Here are some of the most representative documents for each cluster.:
max_docs = 6
for cluster_id in 1:k
idx_in_cluster = findall(clusters.assignments .== cluster_id)
if isempty(idx_in_cluster); continue; end
# Keywords for the cluster (peripheral documents)
center = clusters.centers[:, cluster_id]
distances = [norm(X_pca[:, i] - center) for i in idx_in_cluster]
threshold = quantile(distances, 0.7)
peripheral_idx = idx_in_cluster[distances .>= threshold]
# Top 5 words from the periphery
if !isempty(peripheral_idx)
avg_tfidf = mean(tfidf_mat[peripheral_idx, :], dims=1)[:]
top_idx = sortperm(avg_tfidf, rev=true)[1:min(5, end)]
top_words = vocab[top_idx]
keywords = join(top_words, ", ")
else
keywords = "—"
end
# Top 3 most deleted documents
top_docs = idx_in_cluster[sortperm(distances, rev=true)[1:min(max_docs, end)]]
println("\Cluster $cluster_id ($(length(idx_in_cluster)) dock, keywords: $keywords)")
for (rank, idx) in enumerate(top_docs)
println(" $rank. [$idx] $(titles[idx])")
end
end
It's not that the differences are obvious. Let's look at the statistics:
# Let's check the sparsity of the matrix
println("Sparsity of TF-IDF matrix: $(1 - SparseArrays.nnz(tfidf_mat)/prod(size(tfidf_mat)))%")
println("Average number of non-zero elements per document: $(SparseArrays.nnz(tfidf_mat)/size(tfidf_mat, 1))")
# Let's look at the variance
row_variances = [var(collect(row)) for row in eachrow(tfidf_mat)]
println("Variance by documents: average $(mean(row_variances))")
println(" median $(median(row_variances))")
println(" min/max $(minimum(row_variances)) / $(maximum(row_variances))")
Our documents don't lend themselves very well to this kind of clustering. The high sparsity of the matrix means that very few documents can be grouped according to such a vector feature.
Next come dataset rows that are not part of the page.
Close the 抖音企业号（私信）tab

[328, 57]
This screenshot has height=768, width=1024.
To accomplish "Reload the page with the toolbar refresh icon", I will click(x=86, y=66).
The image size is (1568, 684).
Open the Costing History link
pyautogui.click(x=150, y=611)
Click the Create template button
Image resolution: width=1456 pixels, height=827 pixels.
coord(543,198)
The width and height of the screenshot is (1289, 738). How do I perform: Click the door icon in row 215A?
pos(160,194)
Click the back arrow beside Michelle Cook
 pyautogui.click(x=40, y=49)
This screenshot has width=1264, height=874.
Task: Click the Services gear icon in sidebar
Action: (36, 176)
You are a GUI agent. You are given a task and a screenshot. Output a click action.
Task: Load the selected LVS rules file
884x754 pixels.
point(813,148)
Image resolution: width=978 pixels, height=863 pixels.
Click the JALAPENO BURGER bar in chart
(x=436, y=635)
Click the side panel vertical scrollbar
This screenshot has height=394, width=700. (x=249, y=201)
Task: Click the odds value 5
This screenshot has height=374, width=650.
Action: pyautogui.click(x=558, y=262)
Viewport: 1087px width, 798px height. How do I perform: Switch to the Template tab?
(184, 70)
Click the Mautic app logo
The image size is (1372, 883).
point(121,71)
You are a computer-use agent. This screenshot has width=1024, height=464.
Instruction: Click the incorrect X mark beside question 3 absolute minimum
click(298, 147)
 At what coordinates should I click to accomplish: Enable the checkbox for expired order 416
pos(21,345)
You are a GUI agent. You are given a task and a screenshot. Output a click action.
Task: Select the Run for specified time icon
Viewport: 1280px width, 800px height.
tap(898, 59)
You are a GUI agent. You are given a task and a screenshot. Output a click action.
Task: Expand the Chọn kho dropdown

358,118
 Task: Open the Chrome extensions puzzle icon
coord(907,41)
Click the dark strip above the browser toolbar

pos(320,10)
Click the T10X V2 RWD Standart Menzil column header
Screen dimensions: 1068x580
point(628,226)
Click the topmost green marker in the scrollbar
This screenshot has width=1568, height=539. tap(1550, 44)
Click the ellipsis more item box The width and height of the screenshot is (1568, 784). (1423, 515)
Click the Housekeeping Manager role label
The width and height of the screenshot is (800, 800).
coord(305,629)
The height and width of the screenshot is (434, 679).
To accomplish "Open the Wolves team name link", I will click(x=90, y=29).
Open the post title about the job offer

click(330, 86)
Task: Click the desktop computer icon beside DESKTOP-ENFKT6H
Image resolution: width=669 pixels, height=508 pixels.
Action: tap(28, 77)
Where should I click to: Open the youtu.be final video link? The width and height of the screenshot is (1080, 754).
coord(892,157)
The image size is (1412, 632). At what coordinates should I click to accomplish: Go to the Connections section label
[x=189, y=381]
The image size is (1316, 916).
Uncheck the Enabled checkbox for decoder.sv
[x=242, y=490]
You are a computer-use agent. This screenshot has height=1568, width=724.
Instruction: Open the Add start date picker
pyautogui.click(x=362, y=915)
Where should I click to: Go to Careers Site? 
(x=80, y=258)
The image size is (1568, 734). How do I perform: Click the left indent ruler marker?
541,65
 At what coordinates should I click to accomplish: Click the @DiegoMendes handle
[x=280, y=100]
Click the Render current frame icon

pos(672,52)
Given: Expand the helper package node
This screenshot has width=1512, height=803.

We also see that each document is characterized by an average of 1.8 unique words (our matrix has so many non-zero elements on average). This is very small, it is better to increase this figure to 5-10% of the vocabulary, but since our texts are very short, we will not be able to do this.
Having 1-2 significant words per document (after stemming), we get almost zero variance - all documents are very poor in information.
Conclusion
Sparse text analysis methods usually show good results in auxiliary tasks: spam filtering, identification of unique texts or symbols, comparison of documents with specific terminology, and basic clustering.
We have also studied the methods of text preprocessing that are used at every step, in every text analysis application project. As you can see, we can use a dozen functions to organize a relatively complex text processing chain.